Instructions to follow »
All lines in the material below that contain "computer" should be located and copied.

━━━━━ Excerpted data

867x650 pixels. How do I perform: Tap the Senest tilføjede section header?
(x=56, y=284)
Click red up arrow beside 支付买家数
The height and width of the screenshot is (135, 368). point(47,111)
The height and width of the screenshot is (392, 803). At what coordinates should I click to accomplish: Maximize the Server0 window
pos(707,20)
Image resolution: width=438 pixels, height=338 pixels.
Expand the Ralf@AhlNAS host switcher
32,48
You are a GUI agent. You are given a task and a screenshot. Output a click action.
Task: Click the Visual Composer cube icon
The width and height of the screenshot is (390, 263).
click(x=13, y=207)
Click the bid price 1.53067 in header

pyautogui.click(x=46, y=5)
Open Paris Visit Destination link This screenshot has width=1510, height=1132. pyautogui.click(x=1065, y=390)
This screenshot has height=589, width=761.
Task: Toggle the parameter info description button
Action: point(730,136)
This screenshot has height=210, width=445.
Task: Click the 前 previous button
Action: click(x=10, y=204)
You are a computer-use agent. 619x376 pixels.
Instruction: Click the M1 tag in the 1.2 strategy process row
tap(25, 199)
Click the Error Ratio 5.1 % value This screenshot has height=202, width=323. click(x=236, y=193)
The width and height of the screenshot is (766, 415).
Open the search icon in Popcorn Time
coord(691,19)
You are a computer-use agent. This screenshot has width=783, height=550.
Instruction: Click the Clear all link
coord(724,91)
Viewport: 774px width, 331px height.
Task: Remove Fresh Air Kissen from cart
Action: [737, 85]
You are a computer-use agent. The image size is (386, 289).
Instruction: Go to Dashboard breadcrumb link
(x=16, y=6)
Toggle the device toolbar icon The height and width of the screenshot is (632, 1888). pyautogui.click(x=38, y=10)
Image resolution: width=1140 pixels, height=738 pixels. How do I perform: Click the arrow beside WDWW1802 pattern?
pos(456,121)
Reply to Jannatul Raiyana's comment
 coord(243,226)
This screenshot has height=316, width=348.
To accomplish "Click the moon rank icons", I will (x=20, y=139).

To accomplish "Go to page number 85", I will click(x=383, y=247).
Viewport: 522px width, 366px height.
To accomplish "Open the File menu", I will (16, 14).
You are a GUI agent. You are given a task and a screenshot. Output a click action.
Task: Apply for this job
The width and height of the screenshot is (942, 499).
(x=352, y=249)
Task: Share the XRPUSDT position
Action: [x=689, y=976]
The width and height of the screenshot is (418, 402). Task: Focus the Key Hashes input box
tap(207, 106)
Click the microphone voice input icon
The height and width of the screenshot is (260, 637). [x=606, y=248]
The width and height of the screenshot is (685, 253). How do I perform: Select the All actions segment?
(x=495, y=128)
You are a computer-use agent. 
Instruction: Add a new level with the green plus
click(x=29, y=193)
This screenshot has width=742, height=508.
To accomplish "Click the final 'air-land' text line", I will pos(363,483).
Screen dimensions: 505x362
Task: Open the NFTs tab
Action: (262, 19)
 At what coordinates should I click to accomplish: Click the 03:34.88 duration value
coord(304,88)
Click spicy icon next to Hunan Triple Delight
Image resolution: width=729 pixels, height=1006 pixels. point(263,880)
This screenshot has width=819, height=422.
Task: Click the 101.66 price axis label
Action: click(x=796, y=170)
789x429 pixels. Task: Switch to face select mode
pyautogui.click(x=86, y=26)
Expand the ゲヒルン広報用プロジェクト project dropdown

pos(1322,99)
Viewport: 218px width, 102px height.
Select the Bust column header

━━━━━━━━━━

Task result »
You are a computer-use agent. 619x376 pixels.
You are a computer-use agent. This screenshot has width=783, height=550.
You are a computer-use agent. The image size is (386, 289).
You are a computer-use agent. 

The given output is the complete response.